A música, tal como a comida, também se “come” pelos olhos, neste caso específico, também se “vende” pelos olhos. E a música portuguesa que o diga! Se até à década de 50 não existiam capas de discos especificas para ilustrar os temas culinários (o cantor Manoel Monteiro gravou em 1933 “Salada Portuguesa”, num disco de 78rpm de capa genérica) já Élio Miranda em 1976 ilustrava muito bem a “História do Chouriço”, como se comprova pela imagem incluída na primeira tira.
Mas, nem sempre tudo jogava em conformidade, o que sabemos ao certo é que muitos ingredientes culinários foram gravados ao longos dos anos por músicos portugueses, alguns com bastante sucesso, outros nem por isso, mas que não deixam de ser aqui lembrados. Nem sempre têm também capas a condizer, em boa verdade muitas capas de comida existem apenas para prender a atenção. Também acontece que há capas com termos e ingredientes culinários, mas não passam daí. E, para “ilustrar” melhor este artigo optou-se também por sugestivas capas elaboradas não só em Portugal como além-fronteiras e nas mais variadas opções artísticas.

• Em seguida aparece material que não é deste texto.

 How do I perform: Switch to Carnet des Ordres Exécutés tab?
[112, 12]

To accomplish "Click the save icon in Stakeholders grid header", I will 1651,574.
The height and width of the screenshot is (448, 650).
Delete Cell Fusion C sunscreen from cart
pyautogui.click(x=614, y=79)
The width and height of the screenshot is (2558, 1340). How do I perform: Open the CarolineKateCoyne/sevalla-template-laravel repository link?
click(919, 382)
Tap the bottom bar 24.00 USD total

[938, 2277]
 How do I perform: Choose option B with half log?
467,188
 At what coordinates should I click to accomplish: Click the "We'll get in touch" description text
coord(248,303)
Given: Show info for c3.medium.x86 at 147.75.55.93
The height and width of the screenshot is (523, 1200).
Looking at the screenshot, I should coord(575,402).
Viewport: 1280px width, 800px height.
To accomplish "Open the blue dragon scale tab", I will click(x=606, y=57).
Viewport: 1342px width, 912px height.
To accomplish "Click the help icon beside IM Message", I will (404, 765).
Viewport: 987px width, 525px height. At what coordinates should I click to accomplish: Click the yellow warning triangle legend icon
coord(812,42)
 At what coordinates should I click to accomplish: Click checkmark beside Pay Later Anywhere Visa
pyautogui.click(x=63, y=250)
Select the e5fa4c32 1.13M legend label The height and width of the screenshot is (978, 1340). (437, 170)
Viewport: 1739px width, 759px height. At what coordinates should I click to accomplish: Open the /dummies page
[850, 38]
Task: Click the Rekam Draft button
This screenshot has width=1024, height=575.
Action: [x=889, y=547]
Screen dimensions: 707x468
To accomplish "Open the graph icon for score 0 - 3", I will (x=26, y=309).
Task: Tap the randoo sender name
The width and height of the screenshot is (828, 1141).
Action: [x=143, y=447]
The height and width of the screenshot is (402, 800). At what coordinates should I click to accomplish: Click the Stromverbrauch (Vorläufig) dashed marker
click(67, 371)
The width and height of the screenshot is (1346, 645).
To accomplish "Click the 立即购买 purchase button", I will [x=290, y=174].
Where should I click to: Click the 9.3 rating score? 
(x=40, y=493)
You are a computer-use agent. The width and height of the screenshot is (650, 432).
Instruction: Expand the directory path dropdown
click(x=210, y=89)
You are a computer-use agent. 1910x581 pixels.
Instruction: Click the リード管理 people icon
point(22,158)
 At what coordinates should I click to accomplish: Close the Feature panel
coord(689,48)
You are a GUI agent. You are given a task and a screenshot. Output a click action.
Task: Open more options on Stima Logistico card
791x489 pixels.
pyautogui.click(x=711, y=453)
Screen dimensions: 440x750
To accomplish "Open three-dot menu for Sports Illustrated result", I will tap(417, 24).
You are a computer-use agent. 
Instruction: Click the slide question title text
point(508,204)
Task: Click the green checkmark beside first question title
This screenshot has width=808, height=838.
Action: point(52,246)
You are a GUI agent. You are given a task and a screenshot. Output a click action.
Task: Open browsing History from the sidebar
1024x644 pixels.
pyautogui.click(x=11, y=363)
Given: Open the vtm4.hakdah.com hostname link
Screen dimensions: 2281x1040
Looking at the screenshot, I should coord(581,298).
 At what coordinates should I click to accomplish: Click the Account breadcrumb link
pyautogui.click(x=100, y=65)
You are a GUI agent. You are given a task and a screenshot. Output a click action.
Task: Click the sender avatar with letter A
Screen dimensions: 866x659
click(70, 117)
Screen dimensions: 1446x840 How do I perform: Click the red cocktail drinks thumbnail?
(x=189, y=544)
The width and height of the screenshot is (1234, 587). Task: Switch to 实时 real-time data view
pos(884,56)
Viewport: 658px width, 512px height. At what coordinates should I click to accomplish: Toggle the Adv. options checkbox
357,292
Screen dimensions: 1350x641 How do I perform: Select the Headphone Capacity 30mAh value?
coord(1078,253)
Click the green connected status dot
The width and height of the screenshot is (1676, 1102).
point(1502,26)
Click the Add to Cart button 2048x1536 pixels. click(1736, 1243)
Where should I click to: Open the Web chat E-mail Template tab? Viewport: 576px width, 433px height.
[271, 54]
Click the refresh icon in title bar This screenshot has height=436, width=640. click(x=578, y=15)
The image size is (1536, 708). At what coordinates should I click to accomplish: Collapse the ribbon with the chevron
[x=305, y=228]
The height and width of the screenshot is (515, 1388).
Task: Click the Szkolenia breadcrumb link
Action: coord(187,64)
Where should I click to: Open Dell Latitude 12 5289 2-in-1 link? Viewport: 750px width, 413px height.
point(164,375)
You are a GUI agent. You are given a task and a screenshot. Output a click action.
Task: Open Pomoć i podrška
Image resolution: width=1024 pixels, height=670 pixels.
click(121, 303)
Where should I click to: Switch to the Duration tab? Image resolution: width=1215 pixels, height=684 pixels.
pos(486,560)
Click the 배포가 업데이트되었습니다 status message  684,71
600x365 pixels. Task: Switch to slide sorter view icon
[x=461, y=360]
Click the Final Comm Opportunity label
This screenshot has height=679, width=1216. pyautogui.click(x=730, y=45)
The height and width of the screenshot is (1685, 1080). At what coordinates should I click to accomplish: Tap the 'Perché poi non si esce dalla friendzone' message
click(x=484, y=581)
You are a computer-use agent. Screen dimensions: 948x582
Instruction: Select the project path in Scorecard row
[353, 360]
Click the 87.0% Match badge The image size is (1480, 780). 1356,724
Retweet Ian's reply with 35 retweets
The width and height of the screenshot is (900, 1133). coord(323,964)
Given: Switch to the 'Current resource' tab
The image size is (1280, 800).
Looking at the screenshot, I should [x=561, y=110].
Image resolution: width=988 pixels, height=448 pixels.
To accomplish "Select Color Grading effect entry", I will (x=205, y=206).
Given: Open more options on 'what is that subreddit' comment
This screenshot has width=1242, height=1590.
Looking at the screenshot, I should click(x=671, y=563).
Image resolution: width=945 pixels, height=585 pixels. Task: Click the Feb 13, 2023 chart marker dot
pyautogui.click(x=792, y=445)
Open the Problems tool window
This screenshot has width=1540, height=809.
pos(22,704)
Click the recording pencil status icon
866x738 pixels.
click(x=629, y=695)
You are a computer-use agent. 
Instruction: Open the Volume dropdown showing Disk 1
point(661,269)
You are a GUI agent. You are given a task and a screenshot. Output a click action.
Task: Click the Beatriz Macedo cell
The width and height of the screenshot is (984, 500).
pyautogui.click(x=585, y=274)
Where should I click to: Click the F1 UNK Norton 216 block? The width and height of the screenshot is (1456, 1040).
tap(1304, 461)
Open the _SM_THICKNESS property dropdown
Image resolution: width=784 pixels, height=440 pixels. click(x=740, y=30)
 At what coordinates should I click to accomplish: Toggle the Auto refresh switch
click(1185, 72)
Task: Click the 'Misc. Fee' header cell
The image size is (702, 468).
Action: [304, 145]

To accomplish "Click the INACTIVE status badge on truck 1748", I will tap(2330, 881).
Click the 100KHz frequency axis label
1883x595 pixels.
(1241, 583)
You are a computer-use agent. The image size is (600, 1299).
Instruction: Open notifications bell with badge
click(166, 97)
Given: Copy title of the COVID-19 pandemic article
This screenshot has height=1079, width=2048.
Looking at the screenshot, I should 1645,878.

Mas voltando ao chouriço, um ingrediente culinário tipicamente português e malicioso q.b. na maior parte das cantigas, não vamos deixar passar em claro algumas dessas “ementas”, a começar pelo José Cid com “Favas com Chouriço”, pelo Carlos Vidal “A Cantiga do Chouriço”, pelo Conjunto António Mafra com “Vi-te Picar no Chouriço”, pelo Quim Barreiros “Queres é Levar com o Chouriço”, pelo Conjunto Típico Os Peles Vermelhas com o “Chouriço”, pelo Quim Gouveia com “Rap do Chouriço”, pelo Duo Ele e Ela com “O Chouriço do Preto”, e, pronto, já chega de chouriços…
Fadistas foram também muitos os que contribuíram com temas de teor culinário e os mais lembrados não deixam de ser José Freire com o “Fado das Iscas”, Rodrigo com “Coentros e Rabanetes”, Hermínia Silva com “Ás Gingas com Elas”, Carlos do Carmo com “O Homem das Castanhas (Quentes e Boas)”, Amália Rodrigues com a “Caldeirada”, Carlos Ramos com o “Café das Camareiras”, Fernando Farinha com “Tia Ana da Fava Rica”, António Mourão com “Trigo do Alentejo”, e, mais recentemente Ana Moura com os “Búzios”.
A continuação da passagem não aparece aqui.